The History of Sigiriya                     Sigiriya dates back from over   7000 years ago, through Pre-historic to Early Historic times, then as a   rock-shelter mountain monastery from about the 3rd Century BC, with caves   prepared and donated by devotees to the sangha.                     The garden city and the   palace was built by King Kasyapa 477 – 495 AD. Then after King Kasyapa’s death   it was a Buddhist monastery complex upto about the 14th century.                     The   Mahavansa, the ancient historical record of Sri Lanka, describes King Kasyapa as   being responsible for the murder of his father King Dhatusena by walling him up   alive and then usurping the throne which rightfully belonged to his brother   Mogallana.

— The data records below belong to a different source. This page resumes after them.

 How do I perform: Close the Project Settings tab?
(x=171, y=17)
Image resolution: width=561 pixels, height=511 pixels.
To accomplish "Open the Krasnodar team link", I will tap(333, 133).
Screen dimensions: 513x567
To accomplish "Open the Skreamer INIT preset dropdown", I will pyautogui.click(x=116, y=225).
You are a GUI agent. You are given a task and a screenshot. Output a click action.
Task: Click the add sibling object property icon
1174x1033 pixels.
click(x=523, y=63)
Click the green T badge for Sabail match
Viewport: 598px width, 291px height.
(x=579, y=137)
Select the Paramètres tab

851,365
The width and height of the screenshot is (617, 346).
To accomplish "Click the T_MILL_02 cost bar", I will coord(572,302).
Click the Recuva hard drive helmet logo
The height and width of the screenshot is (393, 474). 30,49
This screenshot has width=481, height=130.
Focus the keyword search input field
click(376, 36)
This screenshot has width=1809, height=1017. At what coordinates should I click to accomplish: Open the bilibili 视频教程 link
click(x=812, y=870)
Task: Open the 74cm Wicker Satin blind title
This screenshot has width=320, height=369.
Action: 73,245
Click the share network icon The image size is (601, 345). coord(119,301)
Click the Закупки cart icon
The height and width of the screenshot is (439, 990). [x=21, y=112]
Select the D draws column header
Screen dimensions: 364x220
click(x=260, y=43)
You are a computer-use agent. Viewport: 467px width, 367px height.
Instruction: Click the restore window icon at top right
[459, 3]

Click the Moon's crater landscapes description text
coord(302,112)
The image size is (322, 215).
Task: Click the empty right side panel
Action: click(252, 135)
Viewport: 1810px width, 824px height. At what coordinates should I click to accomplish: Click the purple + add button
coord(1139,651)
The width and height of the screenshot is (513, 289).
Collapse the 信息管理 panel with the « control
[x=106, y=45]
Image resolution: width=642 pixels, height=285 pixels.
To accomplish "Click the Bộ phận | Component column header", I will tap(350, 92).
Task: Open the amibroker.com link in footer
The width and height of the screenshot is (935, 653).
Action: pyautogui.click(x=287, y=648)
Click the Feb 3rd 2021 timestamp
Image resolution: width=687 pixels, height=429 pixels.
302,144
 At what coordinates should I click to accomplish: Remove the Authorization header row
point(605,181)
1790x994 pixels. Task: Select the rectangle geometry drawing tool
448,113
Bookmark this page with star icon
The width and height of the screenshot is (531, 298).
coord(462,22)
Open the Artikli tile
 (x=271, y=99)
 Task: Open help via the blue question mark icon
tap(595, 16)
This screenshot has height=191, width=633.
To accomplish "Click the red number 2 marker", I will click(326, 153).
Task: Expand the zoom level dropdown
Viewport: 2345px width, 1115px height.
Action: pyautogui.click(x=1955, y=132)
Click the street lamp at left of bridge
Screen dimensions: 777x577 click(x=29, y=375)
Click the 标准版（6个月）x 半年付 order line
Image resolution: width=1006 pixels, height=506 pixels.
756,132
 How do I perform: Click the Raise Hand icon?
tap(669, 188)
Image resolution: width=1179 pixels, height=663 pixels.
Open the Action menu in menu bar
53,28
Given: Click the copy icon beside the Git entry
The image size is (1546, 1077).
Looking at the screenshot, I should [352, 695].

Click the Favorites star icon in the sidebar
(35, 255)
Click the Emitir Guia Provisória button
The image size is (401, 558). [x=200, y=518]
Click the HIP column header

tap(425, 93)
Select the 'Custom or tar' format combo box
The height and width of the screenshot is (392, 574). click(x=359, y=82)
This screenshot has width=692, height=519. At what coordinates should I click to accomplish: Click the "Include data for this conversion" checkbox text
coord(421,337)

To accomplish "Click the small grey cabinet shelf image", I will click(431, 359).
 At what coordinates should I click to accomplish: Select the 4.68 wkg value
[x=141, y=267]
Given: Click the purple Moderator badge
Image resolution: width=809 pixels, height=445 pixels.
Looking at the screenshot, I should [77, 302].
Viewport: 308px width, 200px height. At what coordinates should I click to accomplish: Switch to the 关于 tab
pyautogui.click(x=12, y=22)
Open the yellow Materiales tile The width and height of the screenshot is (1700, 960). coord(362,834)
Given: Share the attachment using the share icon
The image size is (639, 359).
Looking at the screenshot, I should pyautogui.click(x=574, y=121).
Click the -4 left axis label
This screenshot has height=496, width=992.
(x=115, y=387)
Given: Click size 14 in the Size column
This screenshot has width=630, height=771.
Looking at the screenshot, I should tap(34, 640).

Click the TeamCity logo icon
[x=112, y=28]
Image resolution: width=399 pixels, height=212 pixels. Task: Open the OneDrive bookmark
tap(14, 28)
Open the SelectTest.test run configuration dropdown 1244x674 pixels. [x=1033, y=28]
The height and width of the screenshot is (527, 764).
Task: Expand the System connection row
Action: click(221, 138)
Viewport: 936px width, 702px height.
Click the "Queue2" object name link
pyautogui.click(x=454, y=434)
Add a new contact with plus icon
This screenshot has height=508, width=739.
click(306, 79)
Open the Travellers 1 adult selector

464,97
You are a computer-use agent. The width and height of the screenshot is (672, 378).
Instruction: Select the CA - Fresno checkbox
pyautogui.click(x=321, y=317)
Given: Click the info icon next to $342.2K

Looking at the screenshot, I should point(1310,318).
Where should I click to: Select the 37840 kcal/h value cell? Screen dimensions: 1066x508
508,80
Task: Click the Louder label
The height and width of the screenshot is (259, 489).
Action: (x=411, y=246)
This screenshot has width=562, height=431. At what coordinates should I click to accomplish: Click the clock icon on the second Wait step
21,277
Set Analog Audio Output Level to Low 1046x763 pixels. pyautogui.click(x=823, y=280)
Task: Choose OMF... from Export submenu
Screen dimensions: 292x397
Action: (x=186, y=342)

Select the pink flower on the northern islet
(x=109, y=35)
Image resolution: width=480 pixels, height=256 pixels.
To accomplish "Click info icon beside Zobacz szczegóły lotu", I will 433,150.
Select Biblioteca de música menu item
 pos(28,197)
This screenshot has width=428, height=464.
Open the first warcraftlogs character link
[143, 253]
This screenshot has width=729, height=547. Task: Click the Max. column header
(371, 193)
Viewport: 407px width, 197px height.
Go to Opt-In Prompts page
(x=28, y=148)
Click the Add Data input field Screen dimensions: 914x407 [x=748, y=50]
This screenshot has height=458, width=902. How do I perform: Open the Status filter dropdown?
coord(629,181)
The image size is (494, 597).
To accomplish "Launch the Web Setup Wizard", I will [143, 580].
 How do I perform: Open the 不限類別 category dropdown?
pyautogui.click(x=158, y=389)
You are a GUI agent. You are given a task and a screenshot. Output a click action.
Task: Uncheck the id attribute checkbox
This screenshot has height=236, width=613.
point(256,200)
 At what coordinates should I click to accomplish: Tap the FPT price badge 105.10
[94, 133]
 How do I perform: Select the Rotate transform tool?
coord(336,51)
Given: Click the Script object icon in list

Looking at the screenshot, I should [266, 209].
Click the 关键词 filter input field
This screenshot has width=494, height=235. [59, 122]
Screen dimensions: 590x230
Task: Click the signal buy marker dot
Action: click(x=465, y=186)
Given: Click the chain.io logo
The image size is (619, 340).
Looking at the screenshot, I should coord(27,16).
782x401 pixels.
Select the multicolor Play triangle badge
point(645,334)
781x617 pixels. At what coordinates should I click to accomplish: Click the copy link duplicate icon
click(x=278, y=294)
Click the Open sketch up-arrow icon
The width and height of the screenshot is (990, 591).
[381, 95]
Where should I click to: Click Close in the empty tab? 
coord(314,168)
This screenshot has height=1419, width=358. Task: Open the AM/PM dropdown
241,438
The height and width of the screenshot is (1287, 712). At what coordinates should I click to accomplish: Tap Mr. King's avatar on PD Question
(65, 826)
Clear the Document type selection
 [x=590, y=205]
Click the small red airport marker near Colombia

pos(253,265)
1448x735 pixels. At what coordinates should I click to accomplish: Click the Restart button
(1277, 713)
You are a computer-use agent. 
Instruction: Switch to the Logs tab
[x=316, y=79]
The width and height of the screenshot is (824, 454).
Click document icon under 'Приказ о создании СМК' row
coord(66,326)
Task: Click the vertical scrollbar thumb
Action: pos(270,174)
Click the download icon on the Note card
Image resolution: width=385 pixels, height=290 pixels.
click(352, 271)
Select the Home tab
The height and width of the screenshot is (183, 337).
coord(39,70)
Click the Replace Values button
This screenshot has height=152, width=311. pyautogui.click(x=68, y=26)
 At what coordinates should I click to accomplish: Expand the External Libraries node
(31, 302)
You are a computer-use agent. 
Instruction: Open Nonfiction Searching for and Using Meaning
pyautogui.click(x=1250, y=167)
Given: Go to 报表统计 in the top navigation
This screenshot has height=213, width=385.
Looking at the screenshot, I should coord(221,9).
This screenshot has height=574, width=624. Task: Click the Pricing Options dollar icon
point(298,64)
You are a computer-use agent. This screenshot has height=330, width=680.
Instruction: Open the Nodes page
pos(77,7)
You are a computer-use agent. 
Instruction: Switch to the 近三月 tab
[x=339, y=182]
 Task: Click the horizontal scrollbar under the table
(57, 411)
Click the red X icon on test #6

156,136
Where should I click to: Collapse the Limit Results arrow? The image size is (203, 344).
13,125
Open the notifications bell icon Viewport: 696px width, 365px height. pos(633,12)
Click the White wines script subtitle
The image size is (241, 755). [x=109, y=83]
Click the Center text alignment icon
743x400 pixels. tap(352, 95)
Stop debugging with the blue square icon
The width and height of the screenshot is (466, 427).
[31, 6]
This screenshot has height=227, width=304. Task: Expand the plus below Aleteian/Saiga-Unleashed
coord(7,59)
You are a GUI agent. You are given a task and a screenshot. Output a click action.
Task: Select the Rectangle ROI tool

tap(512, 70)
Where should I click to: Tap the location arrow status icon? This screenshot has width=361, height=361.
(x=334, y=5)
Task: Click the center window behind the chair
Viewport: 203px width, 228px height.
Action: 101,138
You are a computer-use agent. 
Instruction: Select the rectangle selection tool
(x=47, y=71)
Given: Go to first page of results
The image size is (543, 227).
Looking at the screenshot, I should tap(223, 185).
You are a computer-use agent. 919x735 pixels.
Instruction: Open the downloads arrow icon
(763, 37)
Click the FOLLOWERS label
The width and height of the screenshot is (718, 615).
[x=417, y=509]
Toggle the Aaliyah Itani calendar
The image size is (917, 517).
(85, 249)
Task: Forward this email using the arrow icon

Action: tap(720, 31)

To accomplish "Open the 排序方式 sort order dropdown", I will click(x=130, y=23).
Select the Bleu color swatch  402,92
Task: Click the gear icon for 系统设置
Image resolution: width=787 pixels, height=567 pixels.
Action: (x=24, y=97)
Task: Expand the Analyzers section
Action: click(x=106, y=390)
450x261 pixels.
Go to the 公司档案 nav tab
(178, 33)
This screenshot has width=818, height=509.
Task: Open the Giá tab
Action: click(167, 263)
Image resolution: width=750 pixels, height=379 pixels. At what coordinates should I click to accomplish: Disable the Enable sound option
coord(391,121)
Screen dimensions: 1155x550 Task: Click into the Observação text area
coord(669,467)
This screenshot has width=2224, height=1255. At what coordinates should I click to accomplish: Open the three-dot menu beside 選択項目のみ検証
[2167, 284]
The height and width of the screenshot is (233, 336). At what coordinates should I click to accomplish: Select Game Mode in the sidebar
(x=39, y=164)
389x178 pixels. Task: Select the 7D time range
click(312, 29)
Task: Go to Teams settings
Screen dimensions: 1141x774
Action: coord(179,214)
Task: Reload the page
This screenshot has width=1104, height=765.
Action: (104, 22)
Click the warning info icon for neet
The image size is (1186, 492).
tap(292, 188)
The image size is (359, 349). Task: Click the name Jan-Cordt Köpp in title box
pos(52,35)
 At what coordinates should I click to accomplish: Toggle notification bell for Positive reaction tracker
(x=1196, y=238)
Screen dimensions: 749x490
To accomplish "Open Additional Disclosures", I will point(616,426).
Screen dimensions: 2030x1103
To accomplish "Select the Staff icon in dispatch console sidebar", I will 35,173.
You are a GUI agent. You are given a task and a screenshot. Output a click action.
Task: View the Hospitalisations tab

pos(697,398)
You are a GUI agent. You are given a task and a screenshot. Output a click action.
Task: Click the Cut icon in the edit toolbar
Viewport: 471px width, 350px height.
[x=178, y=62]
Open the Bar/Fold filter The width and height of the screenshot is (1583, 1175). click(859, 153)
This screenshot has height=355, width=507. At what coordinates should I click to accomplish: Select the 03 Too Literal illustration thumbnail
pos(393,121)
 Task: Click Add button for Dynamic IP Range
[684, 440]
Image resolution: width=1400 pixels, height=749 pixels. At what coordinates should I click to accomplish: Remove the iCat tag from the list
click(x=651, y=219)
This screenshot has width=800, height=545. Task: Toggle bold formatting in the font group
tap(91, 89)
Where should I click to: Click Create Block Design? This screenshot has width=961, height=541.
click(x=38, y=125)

To escape from the army of Mogallana, Kasyapa is said to have built   his palace on the summit of Sigiriya, but Mogallana finally managed to get to   Kasyapa and he committed suicide. However, there is also another version of the   Kasyapa story, related by one of the most eminent historians of Sri Lanka, Prof.   Senerath Paranavitana. He claims to have deciphered the story of Sigiriya,   written by a monk named Ananda in the 15 century AD.                     This has been inscribed   on stone slabs, over which later inscriptions have been written. Todate, no   other epigraphist has made a serious attempt to read the interlinear   inscriptions.                     The two conflicting versions have been the basis for the   historical novel ‘Kat Bitha’ by Daya Dissanayake, published in 1998. Sigiriya   also happens to be the location for Arthur C Clarke’s ‘Mountains of   Paradise’.